Puzzles about the number of train data
GumpW opened this issue · comments
Thanks for sharing the code, I have learned a lot from it. But I am puzzled about the train data.
for i in range(n_way*num_shots):
batches_xi.append(np.zeros((batch_size, self.input_channels, self.size[0], self.size[1]), dtype='float32'))
labels_yi.append(np.zeros((batch_size, n_way), dtype='float32'))
oracles_yi.append(np.zeros((batch_size, n_way), dtype='float32'))
In the code above, when we increase the batch_size, will the total total train data we used for training be increased?Since the iteration number is setted before training and the size of batches_xi is (n_way*num_shots,batch_size,input_channels,size[0],size[1]).
Hi,
I will give two answers since it depends on what it is understood as the total amount of training data.

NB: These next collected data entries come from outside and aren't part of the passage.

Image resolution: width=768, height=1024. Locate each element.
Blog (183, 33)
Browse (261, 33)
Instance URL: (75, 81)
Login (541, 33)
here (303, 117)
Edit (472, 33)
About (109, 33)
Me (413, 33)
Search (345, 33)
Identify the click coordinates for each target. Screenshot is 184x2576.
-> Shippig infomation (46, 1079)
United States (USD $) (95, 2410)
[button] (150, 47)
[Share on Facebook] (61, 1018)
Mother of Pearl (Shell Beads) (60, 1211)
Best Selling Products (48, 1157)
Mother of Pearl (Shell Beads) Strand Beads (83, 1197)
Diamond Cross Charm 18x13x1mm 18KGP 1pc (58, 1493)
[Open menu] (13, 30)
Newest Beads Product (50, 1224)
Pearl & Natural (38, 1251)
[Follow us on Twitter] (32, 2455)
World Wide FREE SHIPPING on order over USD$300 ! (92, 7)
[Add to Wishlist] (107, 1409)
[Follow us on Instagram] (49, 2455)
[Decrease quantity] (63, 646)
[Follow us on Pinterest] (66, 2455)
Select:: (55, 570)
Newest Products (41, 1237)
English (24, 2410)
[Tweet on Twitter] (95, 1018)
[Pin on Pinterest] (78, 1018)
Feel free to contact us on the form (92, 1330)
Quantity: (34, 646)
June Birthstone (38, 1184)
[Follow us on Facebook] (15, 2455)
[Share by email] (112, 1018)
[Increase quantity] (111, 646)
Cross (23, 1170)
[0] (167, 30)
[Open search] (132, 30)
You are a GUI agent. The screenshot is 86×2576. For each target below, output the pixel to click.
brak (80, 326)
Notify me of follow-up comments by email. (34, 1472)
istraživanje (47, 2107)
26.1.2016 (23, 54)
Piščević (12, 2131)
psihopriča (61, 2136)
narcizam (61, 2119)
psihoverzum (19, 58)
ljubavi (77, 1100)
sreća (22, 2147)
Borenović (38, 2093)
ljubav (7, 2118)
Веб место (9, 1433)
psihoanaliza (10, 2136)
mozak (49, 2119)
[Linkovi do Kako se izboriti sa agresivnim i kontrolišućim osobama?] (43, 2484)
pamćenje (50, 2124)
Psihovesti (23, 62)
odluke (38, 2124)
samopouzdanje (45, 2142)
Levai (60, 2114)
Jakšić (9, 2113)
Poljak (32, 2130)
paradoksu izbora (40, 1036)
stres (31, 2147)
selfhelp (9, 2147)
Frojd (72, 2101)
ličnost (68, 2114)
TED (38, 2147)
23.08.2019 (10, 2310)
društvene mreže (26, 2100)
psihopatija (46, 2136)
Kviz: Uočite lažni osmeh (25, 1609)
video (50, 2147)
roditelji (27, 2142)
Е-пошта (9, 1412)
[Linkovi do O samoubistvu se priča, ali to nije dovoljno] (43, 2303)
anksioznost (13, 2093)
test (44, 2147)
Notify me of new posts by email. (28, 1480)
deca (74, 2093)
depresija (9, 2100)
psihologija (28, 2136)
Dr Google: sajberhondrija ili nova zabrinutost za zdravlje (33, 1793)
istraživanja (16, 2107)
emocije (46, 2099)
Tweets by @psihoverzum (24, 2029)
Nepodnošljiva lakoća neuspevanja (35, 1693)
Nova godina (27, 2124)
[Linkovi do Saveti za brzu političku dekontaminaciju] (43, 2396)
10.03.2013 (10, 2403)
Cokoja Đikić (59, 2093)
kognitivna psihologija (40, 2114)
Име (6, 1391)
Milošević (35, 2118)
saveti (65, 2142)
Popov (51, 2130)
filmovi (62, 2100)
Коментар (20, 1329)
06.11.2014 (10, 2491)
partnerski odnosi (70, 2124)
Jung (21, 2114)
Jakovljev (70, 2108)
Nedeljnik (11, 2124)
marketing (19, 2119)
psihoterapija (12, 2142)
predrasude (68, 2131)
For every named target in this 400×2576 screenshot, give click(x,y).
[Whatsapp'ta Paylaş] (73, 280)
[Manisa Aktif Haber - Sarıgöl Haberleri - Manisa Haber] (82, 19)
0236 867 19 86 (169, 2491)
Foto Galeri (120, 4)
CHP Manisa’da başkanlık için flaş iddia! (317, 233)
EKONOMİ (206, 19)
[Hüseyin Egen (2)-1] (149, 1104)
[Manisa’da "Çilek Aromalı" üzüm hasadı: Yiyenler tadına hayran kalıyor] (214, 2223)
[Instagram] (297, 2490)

In a N-way k-shot setting, each episode is created by sampling from a larger dataset. For example, mini-imagenet has 64 training classes with 600 samples per class. In a 5-way 5-shot setting we will randomly sample 5 classes from the 64 training classes and 5 samples for each one of these classes.
Therefore, if we consider the training partition of mini-imagenet (64 classes, 600 samples per class) as the training data, we are not increasing the training data when increasing the batch_size.
On the other hand, you may consider the number of episodes as the training data. The number training episodes is num_iterations*batch_size, hence, given a fix number of iterations, the number of episodes will increase when increasing the batch_size. If you want to increase the batch_size without increasing the number of episodes, you can reduce the number of iterations by the same factor.
Thank you for your answer.
So in a few-shot learning task, the "few-shot" means the training data of every iteration is few, not the data of the training partition of the dataset is few. Am I right?
Exactly